To reason is to draw inferences appropriate to the situation in hand. Inferences are classified as either deductive or inductive. An example of the former is “Fred is either in the museum or the cafŽ; he isn’t in the cafŽ; so he’s in the museum”, and of the latter “Previous accidents just like this one have been caused by instrument failure; so probably this one was caused by instrument failure”. The difference between the two is that in the deductive case, the truth of the premisses guarantees the truth of the conclusion, whereas in the inductive case, the truth of the premiss lends support to the conclusion that the accident was caused by instrument failure, but nevertheless further investigation might reveal that, despite the truth of the premiss, the conclusion is in fact false.

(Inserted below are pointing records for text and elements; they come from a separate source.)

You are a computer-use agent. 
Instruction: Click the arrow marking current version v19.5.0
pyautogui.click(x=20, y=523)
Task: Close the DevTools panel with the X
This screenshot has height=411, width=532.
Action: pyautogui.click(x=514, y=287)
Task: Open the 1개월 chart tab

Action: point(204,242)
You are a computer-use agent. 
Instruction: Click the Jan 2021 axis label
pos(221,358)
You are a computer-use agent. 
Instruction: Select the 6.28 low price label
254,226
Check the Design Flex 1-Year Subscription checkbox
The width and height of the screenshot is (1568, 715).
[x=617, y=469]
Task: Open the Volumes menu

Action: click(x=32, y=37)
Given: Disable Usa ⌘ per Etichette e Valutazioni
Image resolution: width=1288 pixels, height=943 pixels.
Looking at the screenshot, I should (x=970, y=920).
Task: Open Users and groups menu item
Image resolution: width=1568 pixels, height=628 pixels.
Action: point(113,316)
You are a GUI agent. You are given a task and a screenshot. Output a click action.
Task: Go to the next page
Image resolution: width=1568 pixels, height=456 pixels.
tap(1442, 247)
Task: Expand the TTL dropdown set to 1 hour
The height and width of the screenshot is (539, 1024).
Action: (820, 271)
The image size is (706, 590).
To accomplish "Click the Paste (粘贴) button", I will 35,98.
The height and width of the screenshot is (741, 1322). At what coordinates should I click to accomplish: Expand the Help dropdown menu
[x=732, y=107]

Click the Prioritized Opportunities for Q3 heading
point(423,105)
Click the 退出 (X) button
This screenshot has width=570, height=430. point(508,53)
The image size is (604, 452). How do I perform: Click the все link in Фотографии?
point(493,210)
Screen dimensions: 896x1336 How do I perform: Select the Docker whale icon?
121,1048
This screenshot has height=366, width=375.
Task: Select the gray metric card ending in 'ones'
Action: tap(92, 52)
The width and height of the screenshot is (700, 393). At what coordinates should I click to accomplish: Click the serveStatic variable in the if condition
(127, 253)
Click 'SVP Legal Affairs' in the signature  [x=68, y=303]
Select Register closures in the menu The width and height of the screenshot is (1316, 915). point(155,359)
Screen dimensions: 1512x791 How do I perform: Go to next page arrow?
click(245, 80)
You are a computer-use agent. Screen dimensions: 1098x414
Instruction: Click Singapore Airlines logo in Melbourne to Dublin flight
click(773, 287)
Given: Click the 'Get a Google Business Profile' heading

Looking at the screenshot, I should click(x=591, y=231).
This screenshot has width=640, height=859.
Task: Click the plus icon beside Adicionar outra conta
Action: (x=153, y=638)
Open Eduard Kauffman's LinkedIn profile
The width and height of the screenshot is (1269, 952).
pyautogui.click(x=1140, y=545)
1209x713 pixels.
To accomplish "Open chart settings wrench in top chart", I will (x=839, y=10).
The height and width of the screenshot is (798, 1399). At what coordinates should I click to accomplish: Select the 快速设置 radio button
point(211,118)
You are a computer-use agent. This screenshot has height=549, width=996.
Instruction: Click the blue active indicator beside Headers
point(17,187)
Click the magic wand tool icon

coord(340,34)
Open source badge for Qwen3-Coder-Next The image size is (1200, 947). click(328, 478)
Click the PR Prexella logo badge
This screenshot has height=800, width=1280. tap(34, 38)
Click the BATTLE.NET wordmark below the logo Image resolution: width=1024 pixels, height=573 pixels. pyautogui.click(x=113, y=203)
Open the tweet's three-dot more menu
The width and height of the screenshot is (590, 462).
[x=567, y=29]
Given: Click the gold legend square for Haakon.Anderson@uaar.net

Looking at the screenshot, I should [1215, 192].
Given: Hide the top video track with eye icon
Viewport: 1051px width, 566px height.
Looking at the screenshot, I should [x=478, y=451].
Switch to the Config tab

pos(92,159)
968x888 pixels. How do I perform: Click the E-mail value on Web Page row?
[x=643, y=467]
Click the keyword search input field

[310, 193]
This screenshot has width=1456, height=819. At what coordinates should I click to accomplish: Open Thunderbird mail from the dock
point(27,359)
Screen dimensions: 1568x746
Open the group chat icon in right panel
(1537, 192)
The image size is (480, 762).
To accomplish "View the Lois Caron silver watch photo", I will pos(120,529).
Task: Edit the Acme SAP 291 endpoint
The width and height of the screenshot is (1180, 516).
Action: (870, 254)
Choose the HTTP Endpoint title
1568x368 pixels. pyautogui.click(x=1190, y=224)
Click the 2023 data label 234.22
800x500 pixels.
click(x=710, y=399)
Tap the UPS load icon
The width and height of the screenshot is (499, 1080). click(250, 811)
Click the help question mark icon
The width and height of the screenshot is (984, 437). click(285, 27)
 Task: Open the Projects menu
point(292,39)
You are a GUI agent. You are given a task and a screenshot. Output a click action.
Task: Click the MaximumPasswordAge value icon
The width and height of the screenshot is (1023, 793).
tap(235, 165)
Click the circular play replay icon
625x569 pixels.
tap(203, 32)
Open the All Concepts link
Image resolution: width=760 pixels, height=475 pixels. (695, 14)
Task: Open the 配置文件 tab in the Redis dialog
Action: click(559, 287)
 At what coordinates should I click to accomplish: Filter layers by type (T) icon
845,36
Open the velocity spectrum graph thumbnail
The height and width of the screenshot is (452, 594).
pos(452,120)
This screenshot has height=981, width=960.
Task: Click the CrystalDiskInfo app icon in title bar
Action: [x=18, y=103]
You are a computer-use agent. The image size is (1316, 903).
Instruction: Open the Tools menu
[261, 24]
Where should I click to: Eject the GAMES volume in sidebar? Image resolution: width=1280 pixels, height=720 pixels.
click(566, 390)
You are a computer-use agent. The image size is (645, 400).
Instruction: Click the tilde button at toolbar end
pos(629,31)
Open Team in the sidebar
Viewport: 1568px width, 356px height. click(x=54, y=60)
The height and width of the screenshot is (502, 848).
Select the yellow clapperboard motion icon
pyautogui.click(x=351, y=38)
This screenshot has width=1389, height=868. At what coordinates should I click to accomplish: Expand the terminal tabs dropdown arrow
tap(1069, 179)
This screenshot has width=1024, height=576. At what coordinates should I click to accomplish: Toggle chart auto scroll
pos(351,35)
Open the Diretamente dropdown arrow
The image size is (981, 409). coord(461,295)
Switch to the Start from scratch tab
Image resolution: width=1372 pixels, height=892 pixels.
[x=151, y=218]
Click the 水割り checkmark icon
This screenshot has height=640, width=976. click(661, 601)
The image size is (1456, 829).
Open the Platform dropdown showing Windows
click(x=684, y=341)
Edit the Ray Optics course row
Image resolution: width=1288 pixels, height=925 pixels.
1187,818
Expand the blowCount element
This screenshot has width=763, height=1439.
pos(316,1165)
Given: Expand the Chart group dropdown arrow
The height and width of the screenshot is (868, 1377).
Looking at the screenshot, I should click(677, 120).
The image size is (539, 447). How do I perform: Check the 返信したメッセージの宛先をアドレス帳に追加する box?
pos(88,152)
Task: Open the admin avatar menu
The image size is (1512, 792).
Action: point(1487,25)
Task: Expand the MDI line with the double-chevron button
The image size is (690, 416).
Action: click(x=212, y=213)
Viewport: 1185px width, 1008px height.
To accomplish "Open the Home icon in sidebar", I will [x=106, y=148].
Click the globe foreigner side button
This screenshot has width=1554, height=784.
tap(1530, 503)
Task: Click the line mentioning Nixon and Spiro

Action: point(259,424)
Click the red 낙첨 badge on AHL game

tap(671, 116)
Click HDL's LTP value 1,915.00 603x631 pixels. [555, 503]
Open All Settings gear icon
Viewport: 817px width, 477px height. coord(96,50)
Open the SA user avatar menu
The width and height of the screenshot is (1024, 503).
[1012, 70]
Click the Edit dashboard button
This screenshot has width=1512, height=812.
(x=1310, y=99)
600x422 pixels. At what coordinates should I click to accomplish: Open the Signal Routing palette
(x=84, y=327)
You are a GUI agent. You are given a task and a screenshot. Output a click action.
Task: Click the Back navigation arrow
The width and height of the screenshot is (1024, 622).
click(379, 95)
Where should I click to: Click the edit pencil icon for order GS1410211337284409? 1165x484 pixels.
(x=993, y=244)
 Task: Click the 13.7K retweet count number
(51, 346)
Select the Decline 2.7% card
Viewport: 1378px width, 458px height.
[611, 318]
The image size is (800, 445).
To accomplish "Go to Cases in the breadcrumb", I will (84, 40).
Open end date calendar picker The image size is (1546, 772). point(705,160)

There has been considerable success in programming computers to draw inferences, especially deductive inferences. However, a program cannot be said to reason simply in virtue of being able to draw inferences. Reasoning involves drawing inferences that are relevant to the task or situation in hand. One of the hardest problems confronting AI is that of giving computers the ability to distinguish the relevant from the irrelevant.


Problems have the general form: given such-and-such data, find x. A huge variety of types of problem is addressed in AI. Some examples are: finding winning moves in board games; identifying people from their photographs; and planning series of movements that enable a robot to carry out a given task.

Problem-solving methods divide into special-purpose and general-purpose. A special-purpose method is tailor-made for a particular problem, and often exploits very specific features of the situation in which the problem is embedded. A general-purpose method is applicable to a wide range of different problems. One general-purpose technique used in AI is means-end analysis, which involves the step-by-step reduction of the difference between the current state and the goal state. The program selects actions from a list of means–which in the case of, say, a simple robot, might consist of pickup, putdown, moveforward, moveback, moveleft, and moveright–until the current state is transformed into the goal state.


In perception the environment is scanned by means of various sense-organs, real or artificial, and processes internal to the perceiver analyse the scene into objects and their features and relationships. Analysis is complicated by the fact that one and the same object may present many different appearances on different occasions, depending on the angle from which it is viewed, whether or not parts of it are projecting shadows, and so forth.

At present, artificial perception is sufficiently well advanced to enable a self-controlled car-like device to drive at moderate speeds on the open road, and a mobile robot to roam through a suite of busy offices searching for and clearing away empty soda cans. One of the earliest systems to integrate perception and action was FREDDY, a stationary robot with a moving TV ‘eye’ and a pincer ‘hand’ (constructed at Edinburgh University during the period 1966-1973 under the direction of Donald Michie). FREDDY was able to recognise a variety of objects and could be instructed to assemble simple artefacts, such as a toy car, from a random heap of components.


A language is a system of signs having meaning by convention. Traffic signs, for example, form a mini-language, it being a matter of convention that, for example, the hazard-ahead sign means hazard ahead. This meaning-by-convention that is distinctive of language is very different from what is called natural meaning, exemplified in statements like ‘Those clouds mean rain’ and ‘The fall in pressure means the valve is malfunctioning’.